We will need the following algorithms: Windowing, Spectrum, MFCC:
In [5]:
from essentia.standard import *
w = Windowing(type = 'hann')
spectrum = Spectrum() # FFT() would return the complex FFT, here we just want the magnitude spectrum
mfcc = MFCC()
Let's have a look at the inline help using help command (you can also see it by typing "MFCC?" in IPython):
In [5]:
help(MFCC)
Once algorithms have been instantiated, they work like normal functions:
In [6]:
frame = audio[5*44100 : 5*44100 + 1024]
spec = spectrum(w(frame))
plot(spec)
show() # unnecessary if you started "ipython --pylab"
In [7]:
mfccs = []
frameSize = 1024
hopSize = 512
for fstart in range(0, len(audio)-frameSize, hopSize):
frame = audio[fstart:fstart+frameSize]
mfcc_bands, mfcc_coeffs = mfcc(spectrum(w(frame)))
mfccs.append(mfcc_coeffs)
# and plot them...
# as this is a 2D array, we need to use imshow() instead of plot()
imshow(mfccs, aspect = 'auto')
show() # unnecessary if you started "ipython --pylab"
See also that the MFCC algorithm returns 2 values: the band energies and the coefficients, and that you get (unpack) them the same way as in Matlab.
Let's see if we can write this in a nicer way, though.
Essentia has been designed to do audio processing, and as such it has lots of readily available related algorithms; you don't have to chase around lots of toolboxes to be able to achieve what you want.

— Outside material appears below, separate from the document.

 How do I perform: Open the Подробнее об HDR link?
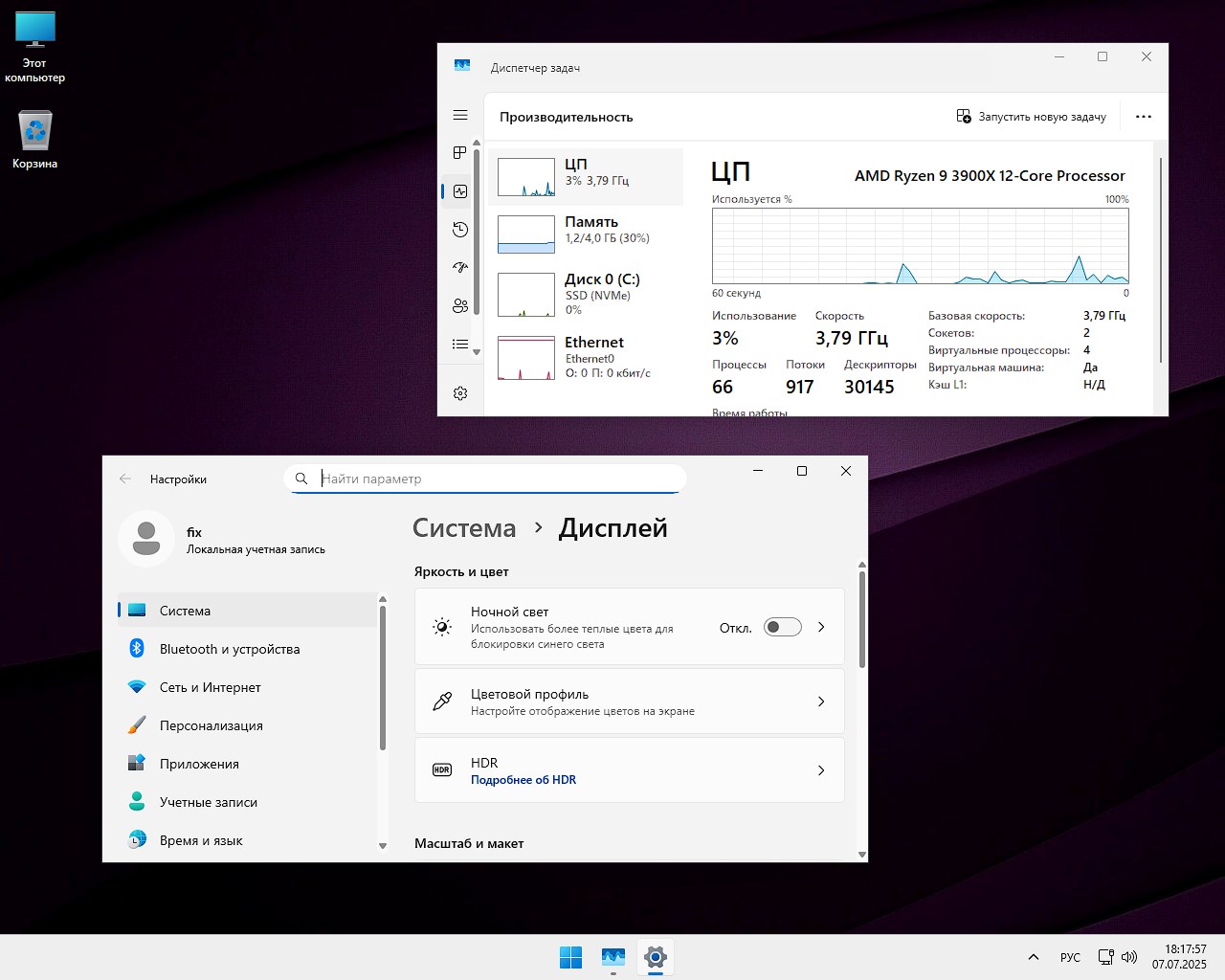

For more details, it is recommended to have a look either at the algorithms_overview or at the complete reference.
In particular, we will use the FrameGenerator here:
In [8]:
mfccs = []
for frame in FrameGenerator(audio, frameSize = 1024, hopSize = 512):
mfcc_bands, mfcc_coeffs = mfcc(spectrum(w(frame)))
mfccs.append(mfcc_coeffs)
# transpose to have it in a better shape
# we need to convert the list to an essentia.array first (== numpy.array of floats)
mfccs = essentia.array(mfccs).T
# and plot
imshow(mfccs[1:,:], aspect = 'auto')
show() # unnecessary if you started "ipython --pylab"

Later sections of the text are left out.